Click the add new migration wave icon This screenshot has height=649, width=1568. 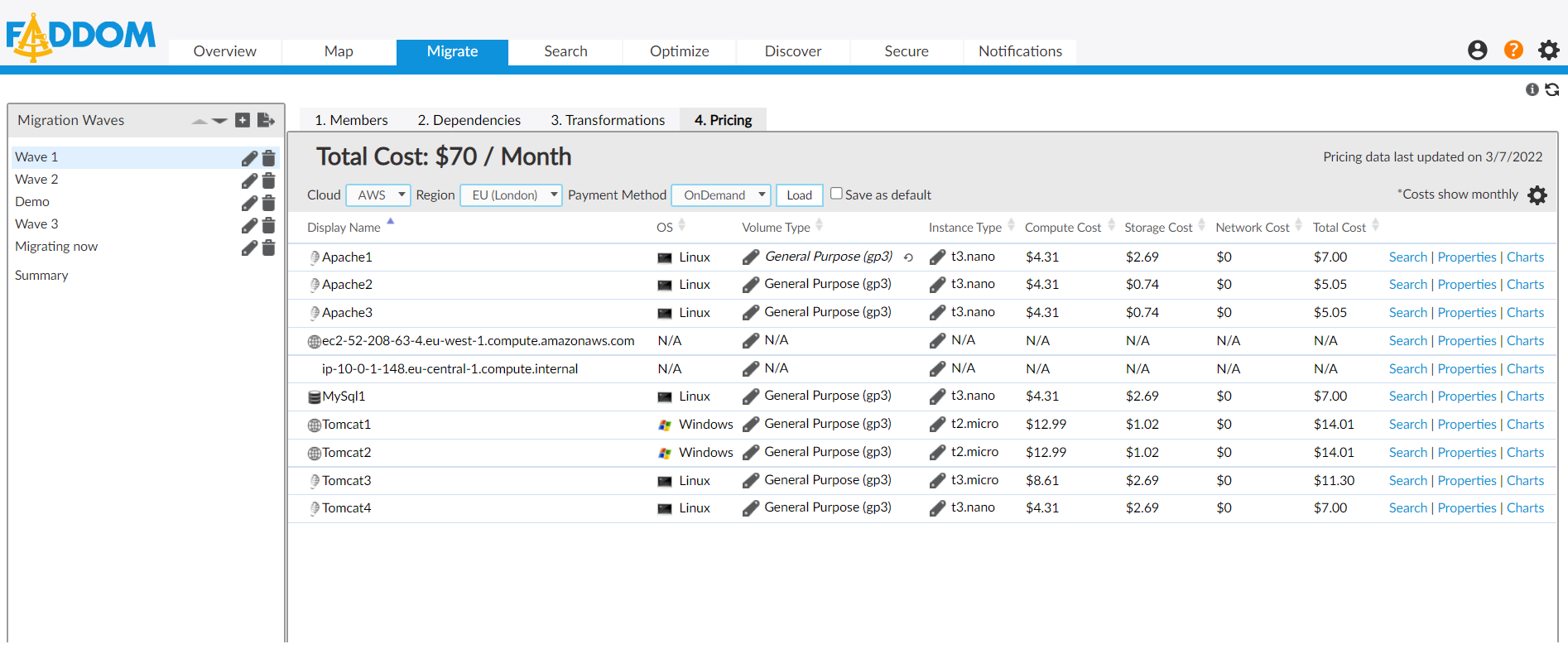coord(243,120)
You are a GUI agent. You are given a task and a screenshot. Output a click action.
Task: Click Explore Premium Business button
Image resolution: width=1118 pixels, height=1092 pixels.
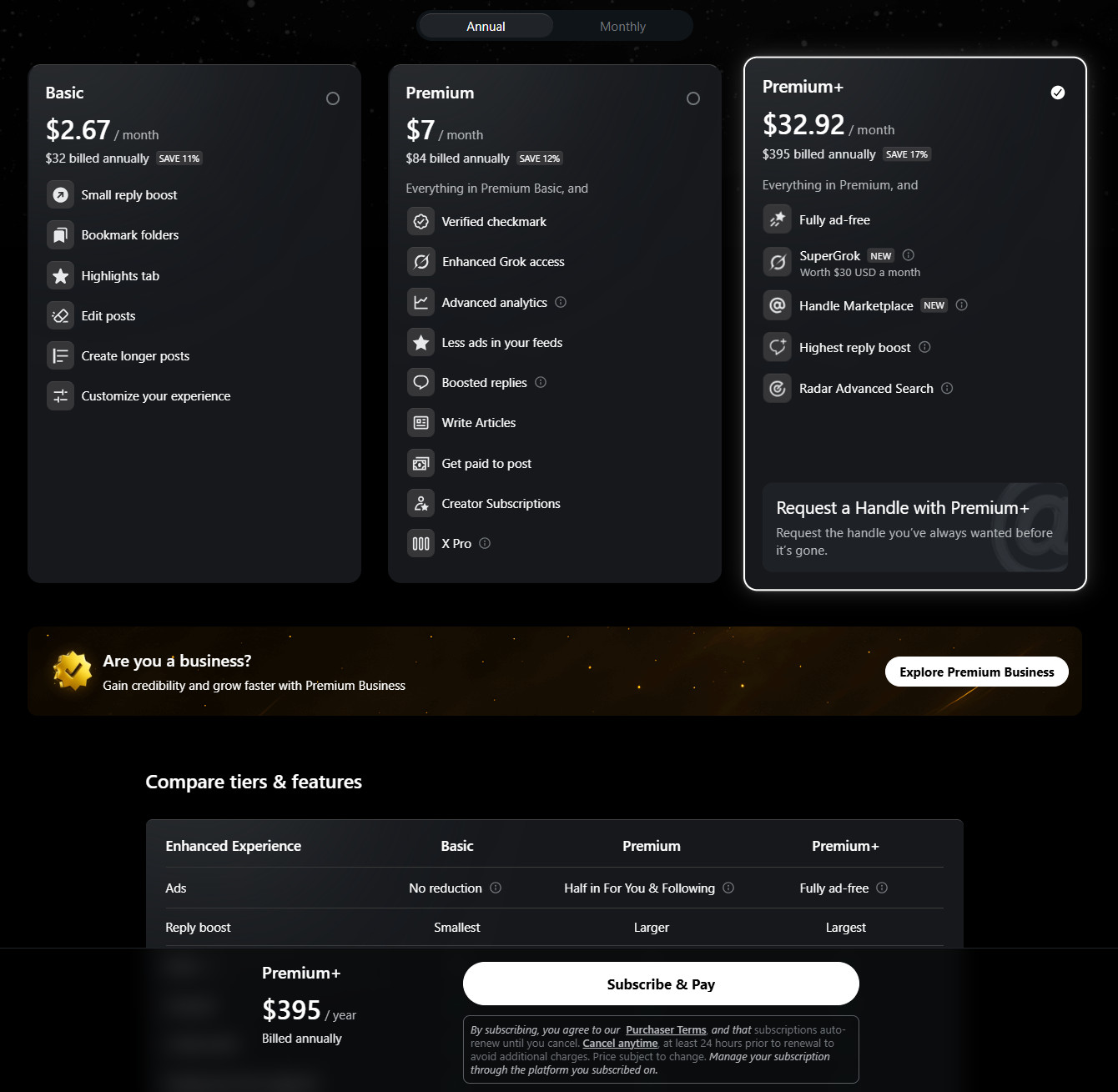pyautogui.click(x=976, y=672)
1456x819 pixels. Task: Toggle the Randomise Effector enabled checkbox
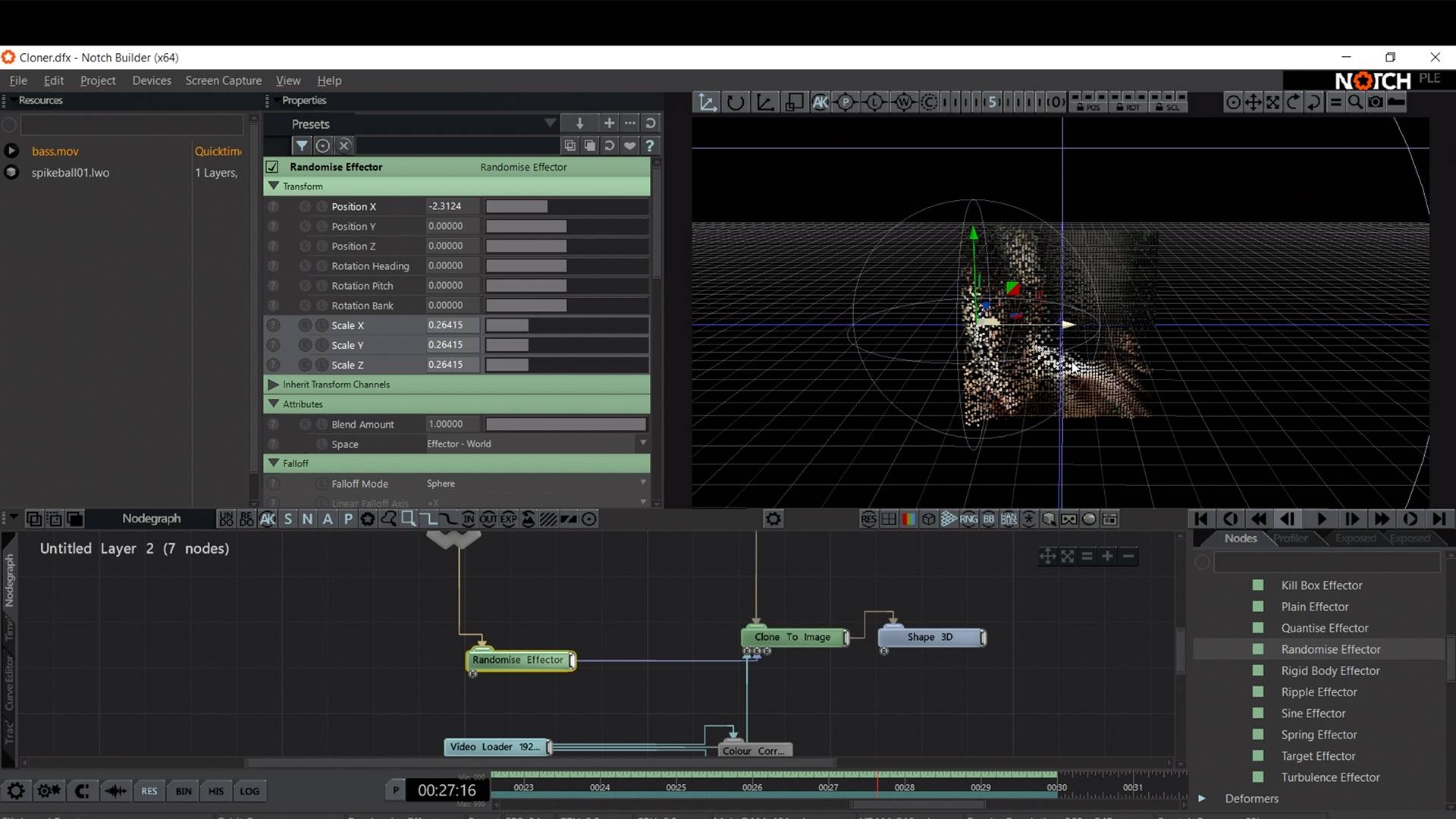click(272, 167)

### [Task to complete]
Exactly the lines from the one containing "1456x819 pixels. Task: Toggle" through the last line of the data above should be output, both ends included, with every picture left out.

### [Response box]
1456x819 pixels. Task: Toggle the Randomise Effector enabled checkbox
click(272, 167)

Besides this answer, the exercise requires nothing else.